元々プランクは筋肉増加のためのトレーニングではないので、インナーマッスルが鍛えられ引き締まったという結果だと思います。
毎日行う事を目的としてのチャレンジなので、少しずつ負荷を増やしていくやり方です。
1ヶ月継続する事でお腹への効果は期待出来そうです♪

1ヶ月毎日1分プランクをしたらこんな効果が!!

こちらは1ヶ月毎日1分間のプランクを続けた際の結果です!
個人の差はあると思いますが、ウエスト−3㎝、体重は−1kgという結果に。
やはり継続して行う事で効果は上がるようですね♪
そして1日に2回トレーニングをした時もあったようなので、余裕が出てきたら負荷を増やしセット数を増やすと良いですね。

1分間を1セットに!

プランクの正しい姿勢をキープするには基礎的な筋力が必要です。
正しくキープ出来ない場合は分数を増やして負荷をかけてもフォームが崩れて逆効果なので、まずは1分間をひとまとまりに設定し
トレーニングを続けて見ましょう♪

1ヶ月毎日行った場合、メニューの内容にもよりますがお腹周りの引き締めに効果があるようです!
メニュ内容ですが、ある程度負荷をかけた方が結果は出やすいので1分間を1セット〜2セット行う程度がおすすめです♪

プランクの効果的な頻度

ではトレーニングを行う頻度はどの程度が良いのでしょうか?
よくトレーニングをする事で筋肉が破壊され再生される時に以前よりも筋力が上がっている事を「超回復」と呼びますが、その場合は筋肉を休ませる「休息」が必ず必要です。
ですが、それは大きな筋肉を使い大きな負荷をかけた場合のみです!
プランクに関しては動かすのは小さな筋肉であり、自重で行うトレーニングですので毎日行っても問題ありません。
しかしたまに行うだけのトレーニングでは効果も期待出来ません。
週に3日以上プランクトレーニングを行うのが効果的です♪

1分間プランクのおすすめメニュー5選♪

プランクは毎日継続するとより効果が発揮されます!
ですが毎日同じメニューだと飽きてしまいますよね。そして少しずつ負荷もかけたい方はメニューに工夫をして行いましょう♪
今回は日々のメニューにおすすめな1分間プランクのトレーニングメニュー5選をご紹介します。
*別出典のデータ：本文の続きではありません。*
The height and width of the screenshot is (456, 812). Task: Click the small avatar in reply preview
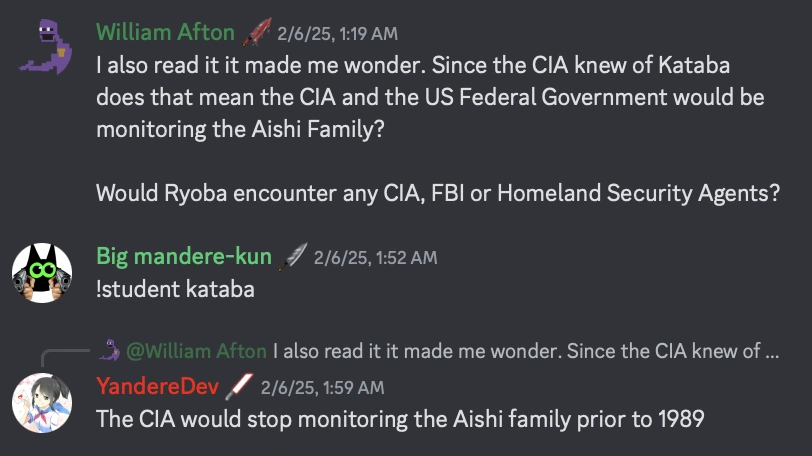109,350
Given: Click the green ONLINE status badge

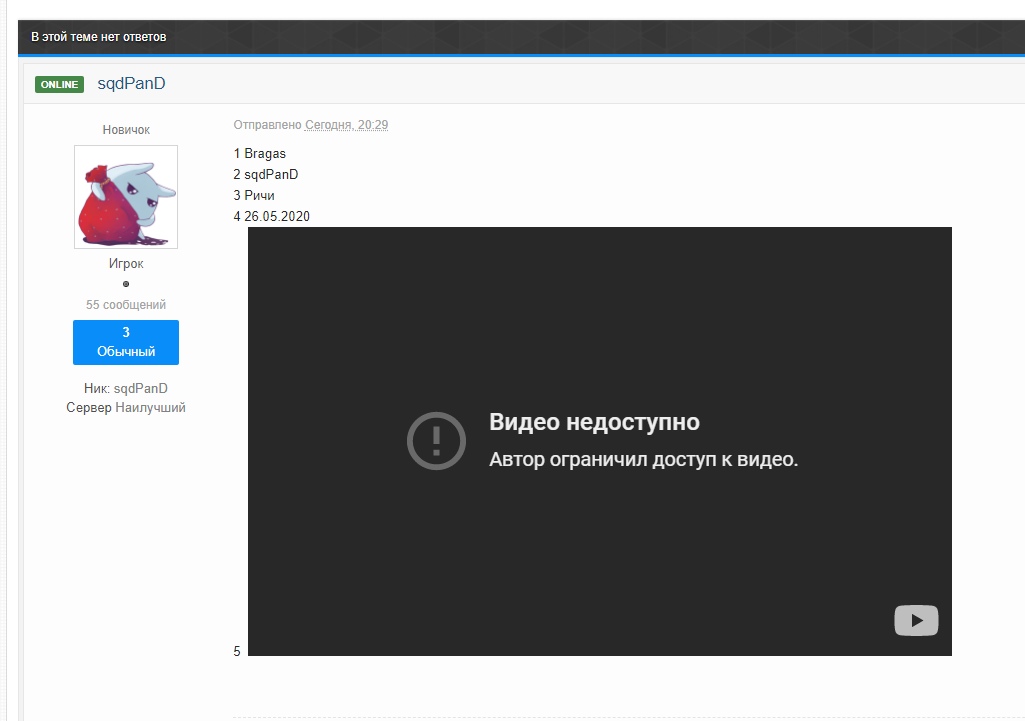Looking at the screenshot, I should (59, 85).
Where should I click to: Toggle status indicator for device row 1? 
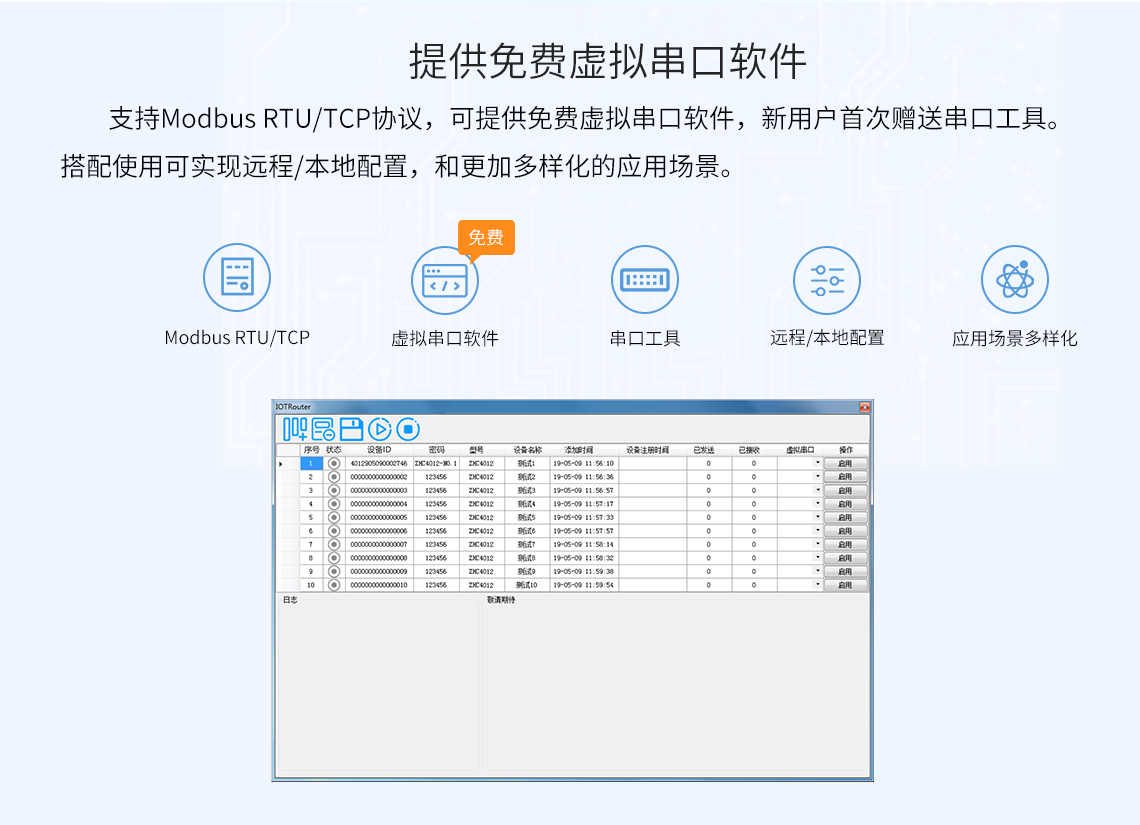pos(334,464)
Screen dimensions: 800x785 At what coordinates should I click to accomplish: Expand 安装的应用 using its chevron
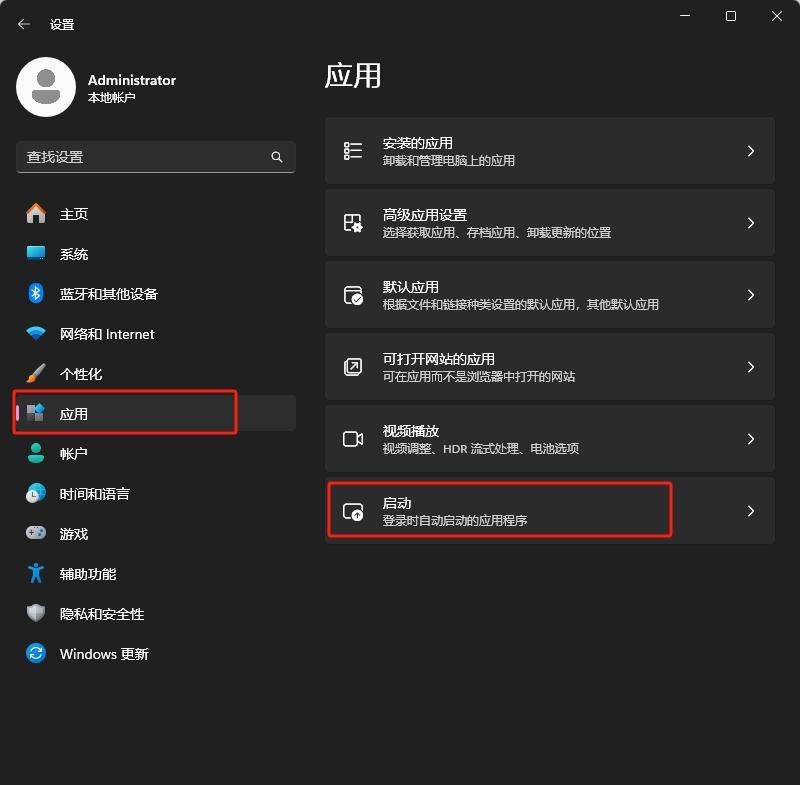pyautogui.click(x=751, y=151)
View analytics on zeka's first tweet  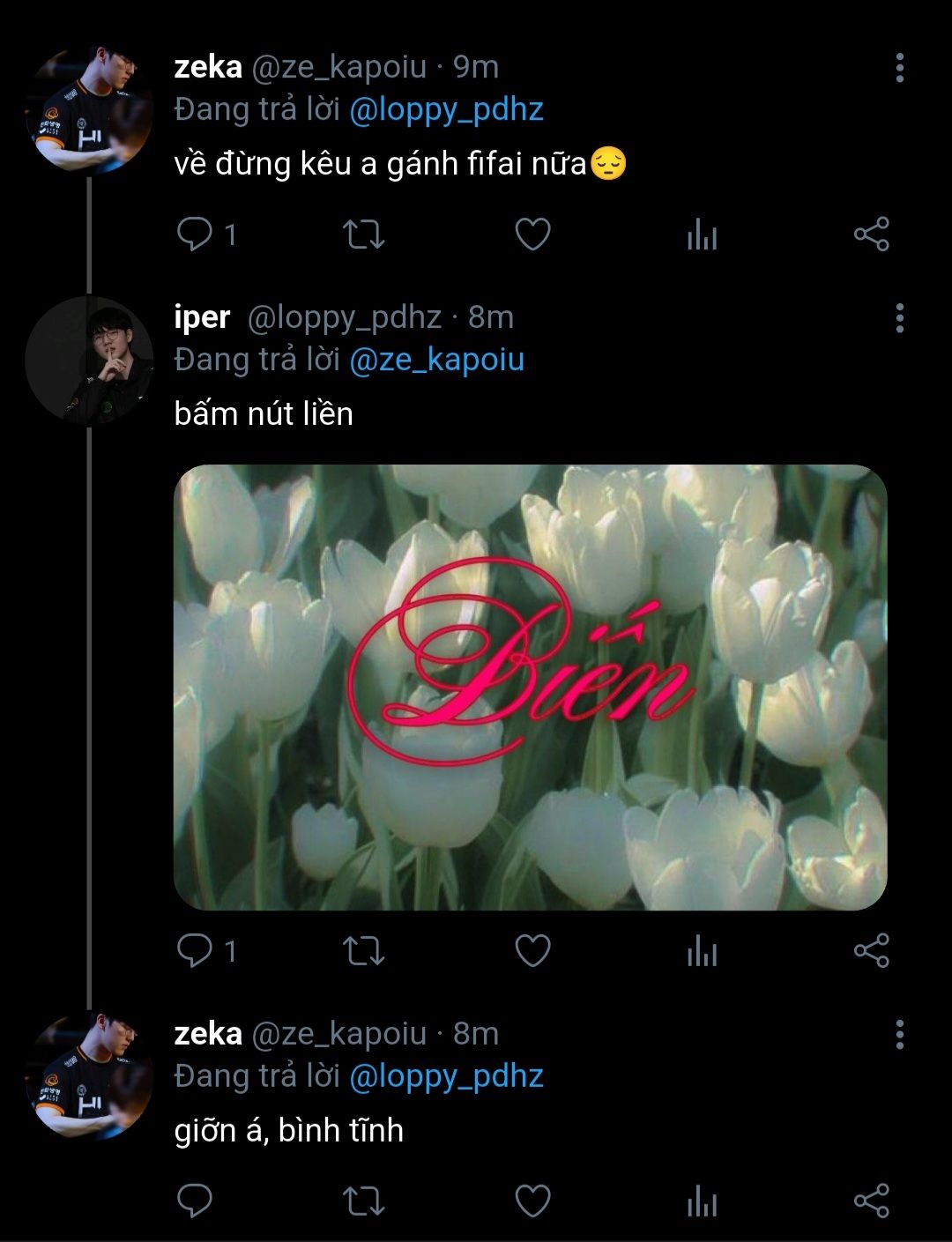click(702, 235)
①毎日1分!プランクツイストで健康的に痩せよう【脂肪燃焼】【くびれ】〜1 Min Hip Dip Plank

キープに慣れてきたらツイストを入れてみましょう!
特にお腹のくびれを作りたい方やお腹の引き締めを重点的に行いたい方におすすめのメニューです♪
1分間のノーマルなプランクの後に10回、20回など回数を決めて最後に行っても負荷がかかり良いですね。

お尻が床に着く程度を目安に

バランスをとるのが難しいかもしれませんが、しっかりお尻が床に触れる程度まで下までひねりましょう!
その時に膝が緩みすぎていないか、下腹部にきちんと引き上げて力が入っているかどうかを確認しましょう♪

②【1分筋肉テスト】サイドプランク!あなたの体力レベルが分かります!#DAY2

横っ腹が気になる方はサイドプランクにチャレンジです♪
サイドは身体の面が横向きになりますので、更にバランスがとりづらいのでブレないように注意です!
横から見て「くの字」にならないように気をつけて行いましょう。

使いたい筋肉を手で触りながらトレーニングする

実際に使いたい筋肉、意識したい筋肉を動かしながら触ってトレーニングを行う事でより意識が出来るので、トレーニング効果アップです♪
サイドプランクの場合は肩や腕の筋肉でお尻を上げてしまいやすいので、横腹の筋肉を意識して行いましょう。